Mullens has thrown six interceptions in just four appearances for Minnesota this season, all six coming in his two starts. Dobbs, meanwhile, was the talk of the NFL in his first two weeks in Minnesota.
After Cousins’ injury in Week 8, the Vikings front office traded a sixth-round pick to Arizona for Dobbs at the trade deadline. Three days after arriving in Minnesota, Dobbs was forced into action after Hall suffered a concussion on the second drive of the team’s Week 9 game in Atlanta. With little knowledge of the team’s playbook Dobbs went 20 for 30 for 158 yards and two touchdowns, scrambling for another 66 yards and a touchdown en route to a 31-28 win.
A week later Dobbs was lights out in a 27-19 win over New Orleans, throwing for 268 yards and a touchdown while rushing for 44 yards and a touchdown. In the following three weeks the Vikings would go 1-2 with Dobbs throwing five interceptions and fumbling three times.

While the replacement quarterbacks have had their share of struggles it’s not entirely fair to place all of the blame on them. All season long the Vikings have struggled to get their running game going. Minnesota has the 27th ranked rushing attack. Coller pointed out the Vikings have also had a “miserable” screen game, even with Cousins running the show.
Screen Game Stats (per PFF)
- Kirk Cousins – 26/33 188 yards, 1 touchdown 66.9 passing grade (85.1 overall passing grade)
- Josh Dobbs – 11/13 35 yards 0 touchdowns 67.9 passing grade (68.8 overall passing grade)
- Nick Mullens – 5/7 28 yards 0 touchdowns 59.2 passing grade (55.4 overall passing grade)
- Jaren Hall – 2/2 3 yards 0 touchdowns 61.9 passing grade (64.4 overall passing grade)
“[The screen game] is one thing you can [use to] help out backup quarterbacks,” Coller explained. “A little bit of quick game.
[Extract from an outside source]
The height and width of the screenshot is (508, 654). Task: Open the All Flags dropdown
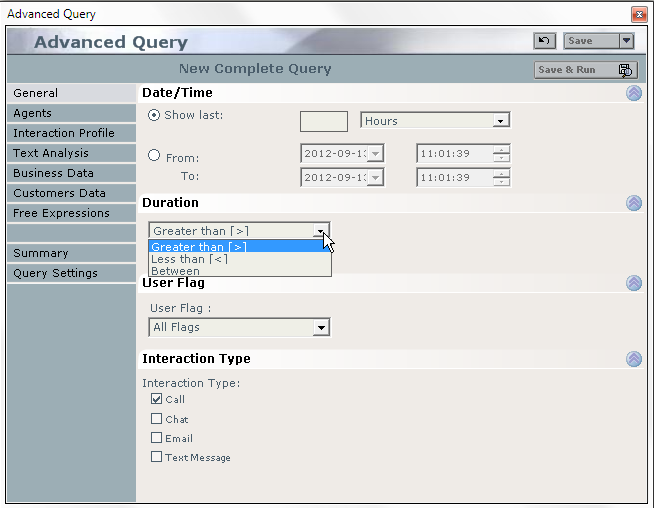tap(239, 327)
We saw even the Green Bay Packers getting some bubble screens that turned into seven-, eight-, nine-yard plays that the Vikings have not really used. They’ve tried to push the ball downfield or they’ve tried to use downfield routes to clear out underneath. The quarterbacks have just not been able to find it or in Nick Mullens’ case they just went for the deep route every single time against the Detroit Lions.
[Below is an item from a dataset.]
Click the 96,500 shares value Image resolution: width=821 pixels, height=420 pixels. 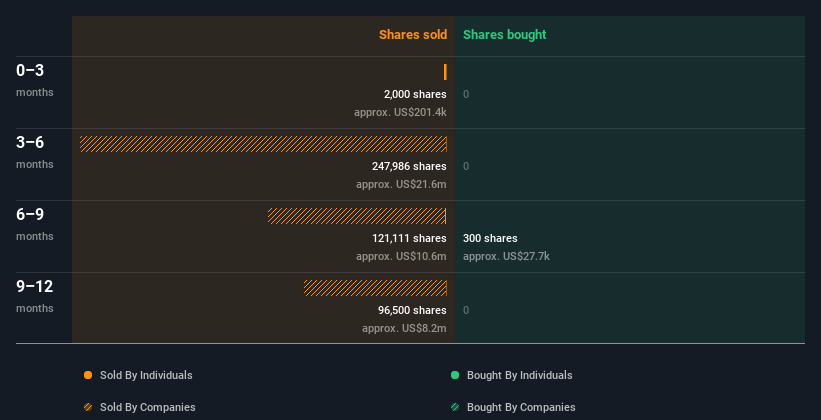pyautogui.click(x=413, y=310)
“Seeing that Josh Dobbs and Nick Mullens didn’t perform any differently at all here than anywhere else, it’s hard for me to point the finger at the head coach and say, ‘You don’t know what you’re doing.’ Now I will say that they probably asked too much of Jaren Hall. Ty Chandler was running pretty well against the Packers.”
The Vikings enter the final week of the season with a 3% chance of making the playoffs, according to the New York Times playoff simulator. With Cousins out of contract, and potentially a very expensive re-signing in the offseason, the future of the Vikings QB position could rest on the shoulders of a highly drafted rookie.
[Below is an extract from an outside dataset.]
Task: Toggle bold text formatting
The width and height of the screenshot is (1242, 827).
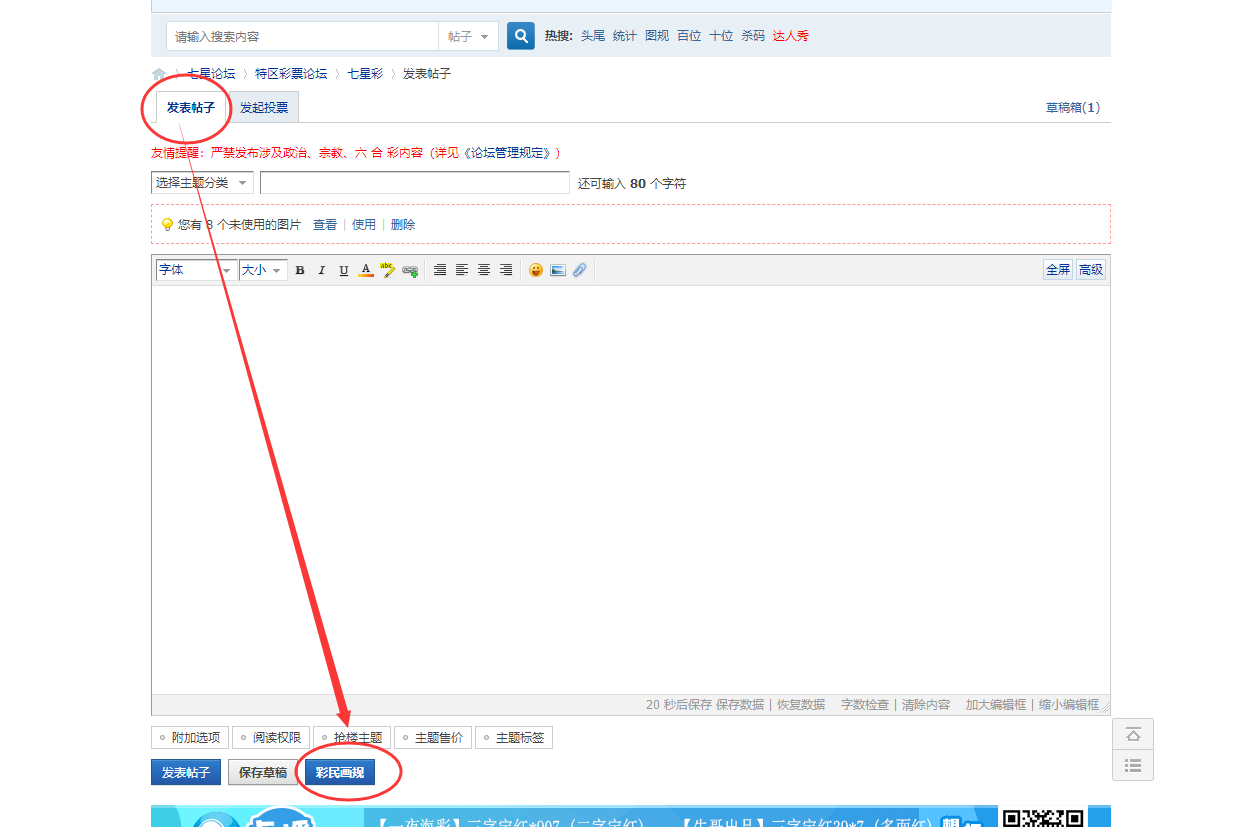Action: tap(300, 270)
“If they draft a quarterback, or they go back to Kirk Cousins, does anyone think that they can’t get Justin Jefferson open, or get Jordan Addison open, or get the football to T.J. Hockenson with a competent quarterback? Because the numbers would suggest they are very good at doing that and that their passing scheme works when they have a quarterback that can execute it,” continued Coller.
“I do think that there is work to be done. There is self-analysis to be done. They have to figure out why they can’t run the football. . . Because that’s another thing that would have helped a lot with these backup quarterbacks.
“As far as big picture concern, I don’t think it should be on the serious side because most coaches, when they end up with the backup quarterback this is the kind of result they end up getting.”